Tuesday, April 24, 2012

Can fear of change in Alberta change Canada?

Red Tories haven’t had a good election for a generation and they had every right to celebrate last night.
However, like others who weather bad times, they can be small, too. Allison Redford had good reasons to be small last night: she was expected to lose the last standing dynasty of progressive conservatism to a conservative upstart, and she had already worked for the vanquished Joe Clark and seven failed states on behalf of the UN. So, just for the record, last night, she was a little nasty.
“Every Albertan knew that this election was about choice. A choice to put up walls or to build bridges. A choice about Alberta's future,” Ms. Redford said in her victory speech. “Tonight, Alberta chose to build bridges.”

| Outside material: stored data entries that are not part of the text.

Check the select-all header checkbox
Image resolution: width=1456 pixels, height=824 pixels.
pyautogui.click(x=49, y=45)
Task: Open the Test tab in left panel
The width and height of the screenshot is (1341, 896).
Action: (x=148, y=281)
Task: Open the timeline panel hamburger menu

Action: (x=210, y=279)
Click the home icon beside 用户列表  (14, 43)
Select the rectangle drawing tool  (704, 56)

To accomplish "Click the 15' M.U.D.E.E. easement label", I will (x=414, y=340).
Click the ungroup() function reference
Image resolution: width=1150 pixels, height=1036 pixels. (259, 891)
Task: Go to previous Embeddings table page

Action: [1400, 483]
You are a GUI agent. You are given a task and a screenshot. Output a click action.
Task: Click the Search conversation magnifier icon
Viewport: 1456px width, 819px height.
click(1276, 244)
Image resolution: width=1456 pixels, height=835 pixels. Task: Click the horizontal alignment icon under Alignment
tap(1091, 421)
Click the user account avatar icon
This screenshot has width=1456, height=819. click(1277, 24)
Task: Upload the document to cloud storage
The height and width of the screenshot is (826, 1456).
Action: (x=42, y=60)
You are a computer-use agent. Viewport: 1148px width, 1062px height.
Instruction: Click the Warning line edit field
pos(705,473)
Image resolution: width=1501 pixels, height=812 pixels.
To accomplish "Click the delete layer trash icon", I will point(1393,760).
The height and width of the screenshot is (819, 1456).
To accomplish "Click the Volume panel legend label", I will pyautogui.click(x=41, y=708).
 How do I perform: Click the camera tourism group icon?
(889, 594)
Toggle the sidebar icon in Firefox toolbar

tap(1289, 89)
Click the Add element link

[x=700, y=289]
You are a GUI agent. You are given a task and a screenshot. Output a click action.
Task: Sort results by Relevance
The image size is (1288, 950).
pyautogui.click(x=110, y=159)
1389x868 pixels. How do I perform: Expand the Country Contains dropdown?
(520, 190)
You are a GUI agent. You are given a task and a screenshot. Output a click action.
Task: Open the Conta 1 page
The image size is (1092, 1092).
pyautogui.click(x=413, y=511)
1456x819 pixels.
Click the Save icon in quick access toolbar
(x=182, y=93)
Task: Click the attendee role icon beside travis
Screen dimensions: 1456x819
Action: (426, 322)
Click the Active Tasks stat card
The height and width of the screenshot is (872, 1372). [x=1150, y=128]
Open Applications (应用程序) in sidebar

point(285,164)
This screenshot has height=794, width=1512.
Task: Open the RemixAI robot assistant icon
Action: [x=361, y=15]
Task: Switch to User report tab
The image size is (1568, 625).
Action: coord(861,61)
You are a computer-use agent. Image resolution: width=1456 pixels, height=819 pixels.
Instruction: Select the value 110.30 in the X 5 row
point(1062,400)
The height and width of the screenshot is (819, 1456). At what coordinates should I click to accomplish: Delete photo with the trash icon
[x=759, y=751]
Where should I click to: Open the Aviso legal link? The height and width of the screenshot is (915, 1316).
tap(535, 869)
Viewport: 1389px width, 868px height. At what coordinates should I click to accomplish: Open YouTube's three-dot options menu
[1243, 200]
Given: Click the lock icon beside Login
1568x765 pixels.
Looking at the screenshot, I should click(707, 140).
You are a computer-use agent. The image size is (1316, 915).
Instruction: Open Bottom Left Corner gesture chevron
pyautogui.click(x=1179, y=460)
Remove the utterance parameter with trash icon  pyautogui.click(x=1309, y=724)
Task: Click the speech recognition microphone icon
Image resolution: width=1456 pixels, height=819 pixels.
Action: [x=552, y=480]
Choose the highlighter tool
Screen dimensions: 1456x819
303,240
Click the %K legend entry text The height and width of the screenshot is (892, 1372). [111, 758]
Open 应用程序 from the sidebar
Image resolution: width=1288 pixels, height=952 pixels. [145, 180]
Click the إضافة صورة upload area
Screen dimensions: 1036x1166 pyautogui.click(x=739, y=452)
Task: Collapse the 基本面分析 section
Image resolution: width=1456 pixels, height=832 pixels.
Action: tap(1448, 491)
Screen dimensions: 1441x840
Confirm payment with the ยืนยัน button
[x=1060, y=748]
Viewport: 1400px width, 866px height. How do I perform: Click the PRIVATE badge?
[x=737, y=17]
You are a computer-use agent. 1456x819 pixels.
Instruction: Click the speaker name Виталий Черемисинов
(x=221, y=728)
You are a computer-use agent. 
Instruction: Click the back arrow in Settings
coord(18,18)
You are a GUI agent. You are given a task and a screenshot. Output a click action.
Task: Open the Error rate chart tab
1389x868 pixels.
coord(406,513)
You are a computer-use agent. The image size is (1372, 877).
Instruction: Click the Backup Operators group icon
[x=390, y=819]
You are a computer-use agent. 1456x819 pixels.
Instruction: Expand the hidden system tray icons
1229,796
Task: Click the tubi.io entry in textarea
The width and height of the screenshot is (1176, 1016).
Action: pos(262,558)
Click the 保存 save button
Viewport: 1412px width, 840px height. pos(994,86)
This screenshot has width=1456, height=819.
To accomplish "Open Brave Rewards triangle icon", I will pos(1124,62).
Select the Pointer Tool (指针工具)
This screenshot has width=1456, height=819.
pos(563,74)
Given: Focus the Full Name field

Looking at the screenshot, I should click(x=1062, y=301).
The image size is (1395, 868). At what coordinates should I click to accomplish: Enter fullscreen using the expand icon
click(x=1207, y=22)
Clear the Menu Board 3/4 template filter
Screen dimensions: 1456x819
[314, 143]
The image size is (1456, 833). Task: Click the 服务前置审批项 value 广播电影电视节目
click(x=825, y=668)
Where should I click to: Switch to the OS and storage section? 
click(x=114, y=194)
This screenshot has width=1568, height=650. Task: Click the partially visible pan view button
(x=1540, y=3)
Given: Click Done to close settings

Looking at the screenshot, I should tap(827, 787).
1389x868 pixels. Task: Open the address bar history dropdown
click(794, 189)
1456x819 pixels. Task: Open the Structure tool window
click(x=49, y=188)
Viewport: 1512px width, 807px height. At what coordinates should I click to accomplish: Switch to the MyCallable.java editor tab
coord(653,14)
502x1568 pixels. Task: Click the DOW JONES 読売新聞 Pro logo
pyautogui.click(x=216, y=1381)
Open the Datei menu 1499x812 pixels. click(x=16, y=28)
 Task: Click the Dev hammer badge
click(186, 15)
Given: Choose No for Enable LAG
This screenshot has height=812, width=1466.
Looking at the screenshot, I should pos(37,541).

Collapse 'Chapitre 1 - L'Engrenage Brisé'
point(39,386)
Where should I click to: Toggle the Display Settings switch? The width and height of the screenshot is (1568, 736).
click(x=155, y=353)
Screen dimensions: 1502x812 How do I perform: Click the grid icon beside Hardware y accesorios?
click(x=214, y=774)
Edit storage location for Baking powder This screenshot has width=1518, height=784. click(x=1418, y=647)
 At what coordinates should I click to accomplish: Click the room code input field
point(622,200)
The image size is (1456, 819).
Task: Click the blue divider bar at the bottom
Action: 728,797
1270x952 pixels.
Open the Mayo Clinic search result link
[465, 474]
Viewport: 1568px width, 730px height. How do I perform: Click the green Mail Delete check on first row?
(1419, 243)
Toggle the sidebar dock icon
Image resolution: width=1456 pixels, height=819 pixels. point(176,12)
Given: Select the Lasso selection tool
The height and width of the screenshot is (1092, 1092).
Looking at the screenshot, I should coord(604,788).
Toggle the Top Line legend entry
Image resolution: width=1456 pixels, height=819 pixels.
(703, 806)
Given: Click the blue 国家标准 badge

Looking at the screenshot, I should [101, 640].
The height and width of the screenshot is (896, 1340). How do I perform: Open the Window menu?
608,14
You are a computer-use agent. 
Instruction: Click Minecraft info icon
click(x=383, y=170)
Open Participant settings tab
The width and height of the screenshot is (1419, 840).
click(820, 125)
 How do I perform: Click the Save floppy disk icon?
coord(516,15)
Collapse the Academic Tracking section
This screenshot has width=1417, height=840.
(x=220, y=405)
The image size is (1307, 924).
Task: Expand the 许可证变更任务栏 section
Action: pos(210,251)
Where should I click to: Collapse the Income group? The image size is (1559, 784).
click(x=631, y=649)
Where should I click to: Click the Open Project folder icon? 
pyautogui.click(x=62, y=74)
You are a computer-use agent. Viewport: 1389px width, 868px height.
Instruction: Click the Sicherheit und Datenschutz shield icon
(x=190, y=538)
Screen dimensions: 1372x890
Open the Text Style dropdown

It's a gleeful iteration of a campaign of fear, but hardly a reliable guide for Western politics or the last word on her opponent, Danielle Smith.
When you’re rich and you’re thinking about throwing out a regime that’s been in office for over 40 years—and the alternative has been ahead in the polls for nearly three weeks—the alternative, not change or the brutes you’ve known for a life time, becomes the ballot issue.
Danielle Smith was crudely accused of being Sarah Palin and suspected of being easy on the Counter-Reformation and Alberta independence. These charges wouldn’t have landed, except on the CBC, if she’d had enough time to establish herself.
The last dynasty in Alberta—Social Credit, 1935 to 1971—was defeated by a Harvard MBA graduate named Peter Lougheed. He first served four years in the Alberta legislature and had the intangible benefit of carrying an honored family name that had served in Alberta public life since Confederation. Like Smith, he was also articulate, business-like, and extremely ambitious. (The moment he became premier, Lougheed became a Canadian of consequence—often praised as a statesman and, as well, suspected as a divider and extremist in Eastern Canada.)
Centrist left politics, of course, are not dead. However, their chances of making a comeback in Canadian federal politics by campaigning on fear are not validated by what just happened in Alberta.
The New Democrats, though, should feel very good about choosing Thomas Mulcair as their national leader. He didn’t have the freshest face at their leadership convention, but he has all the political experience that Danielle Smith didn’t have—and would have likely saved her campaign.
The biggest policy problem for Stephen Harper, and potentially for Canada, will be Premier Redford’s self-imposed promise of talking the rest of Canada into going along with Alberta’s energy development and fiscal priorities. Albertans haven’t gone sheepish about controlling their resource development, or soft on carbon taxes and transfer payments to Eastern Canada. Her Finance Minister has Alberta conservatives and taxpayers, not the Empire Club of Toronto, to first impress.